> **EXERCISE BRIEF**: Each line between the one holding "Given: Select the" and the end of the material below, both included, is to be transcribed word for word, with pictures left out.

> **INPUT RECORDS**:

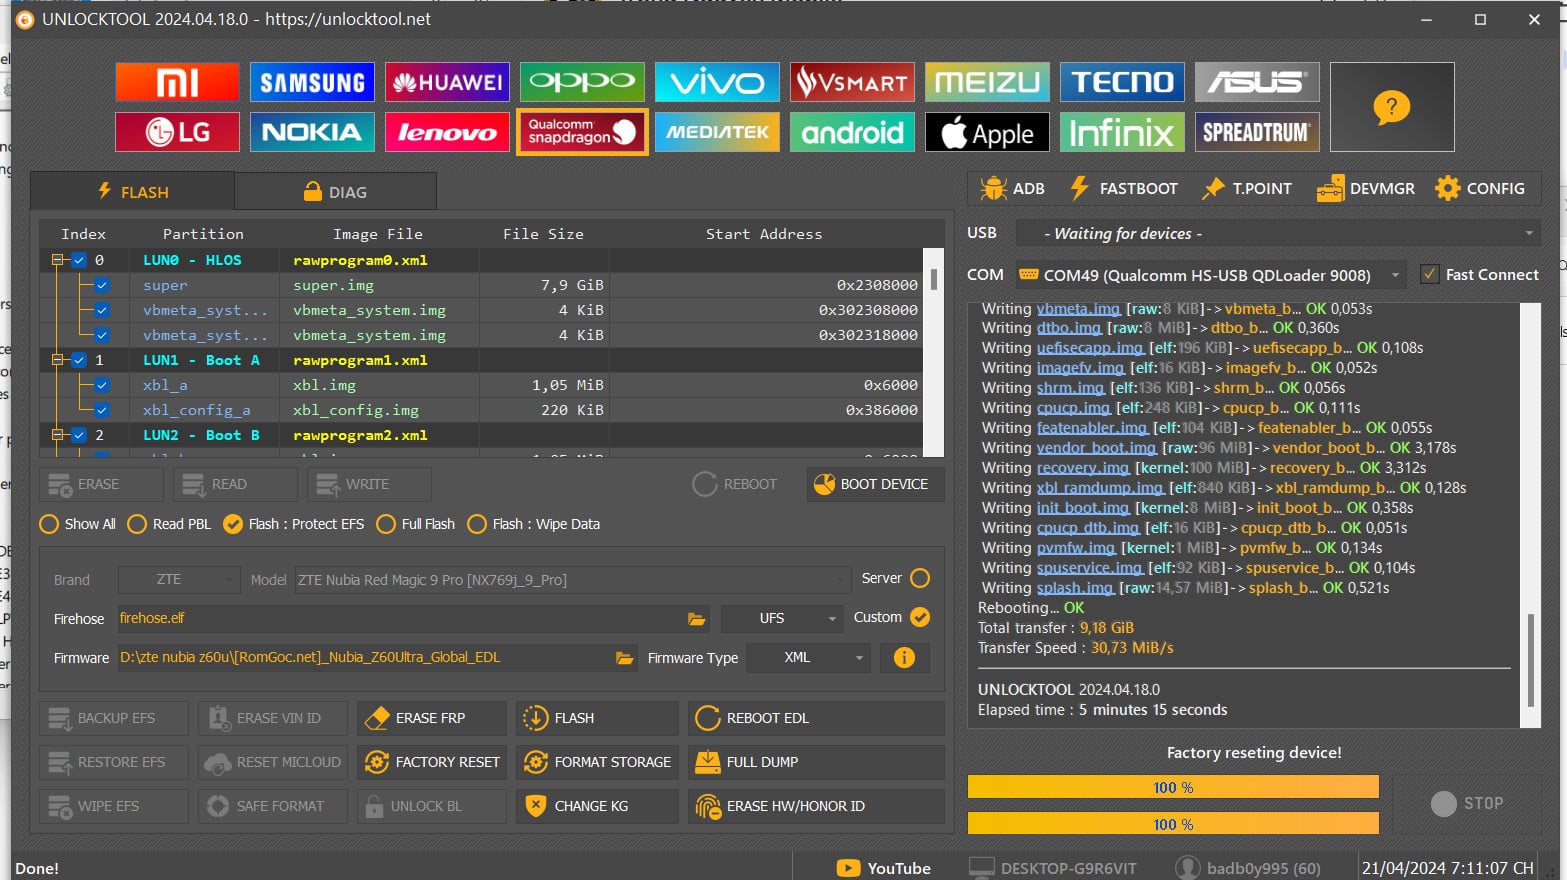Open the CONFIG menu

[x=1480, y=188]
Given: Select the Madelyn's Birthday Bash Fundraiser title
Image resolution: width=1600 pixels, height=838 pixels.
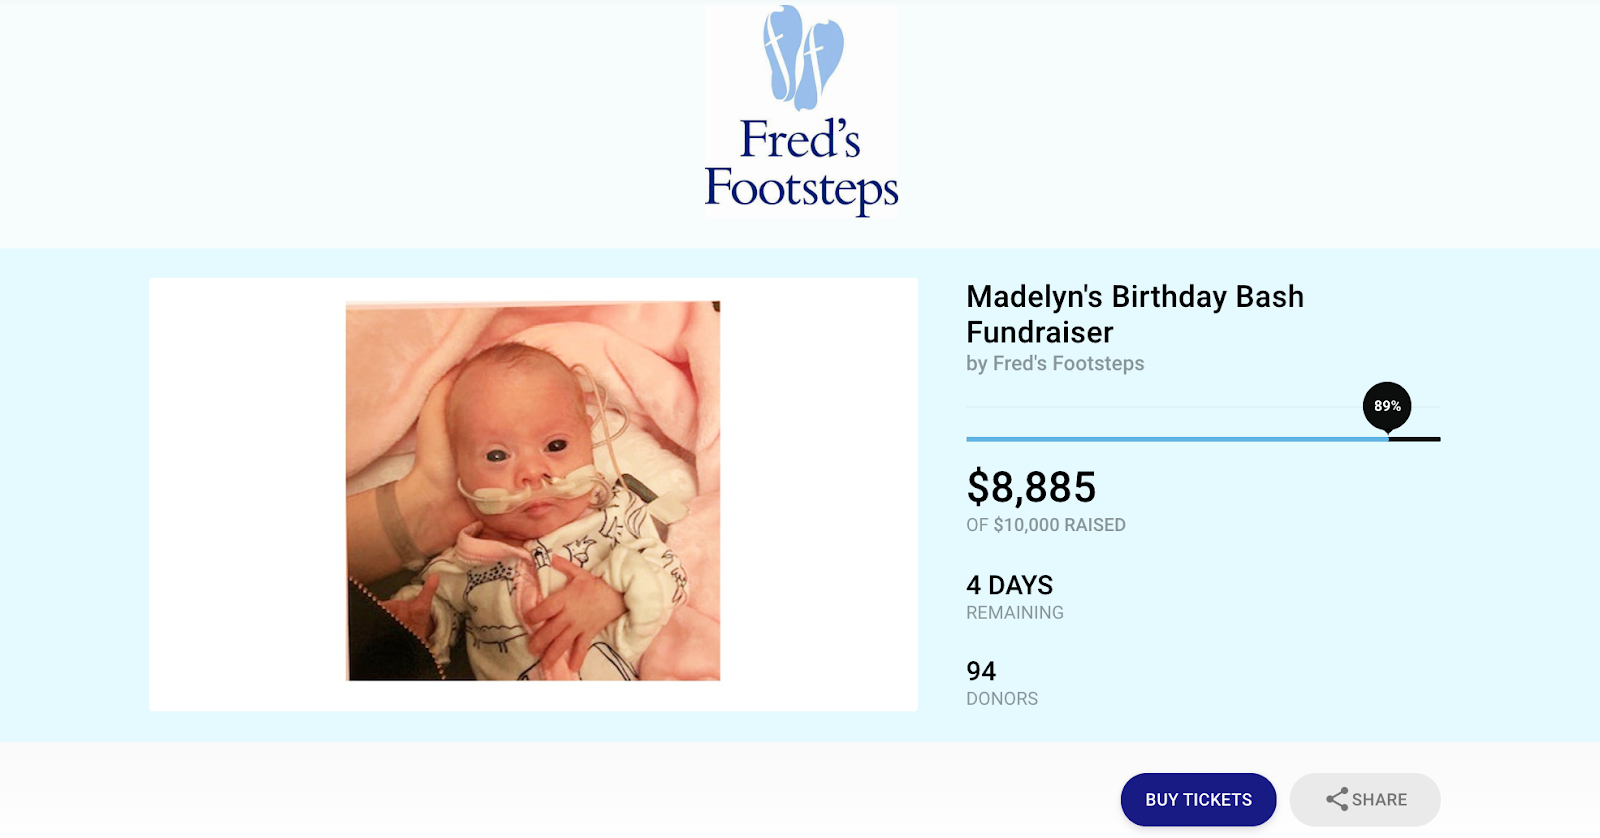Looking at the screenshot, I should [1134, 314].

> **OUTPUT**:
Given: Select the Madelyn's Birthday Bash Fundraiser title
Image resolution: width=1600 pixels, height=838 pixels.
Looking at the screenshot, I should [1134, 314].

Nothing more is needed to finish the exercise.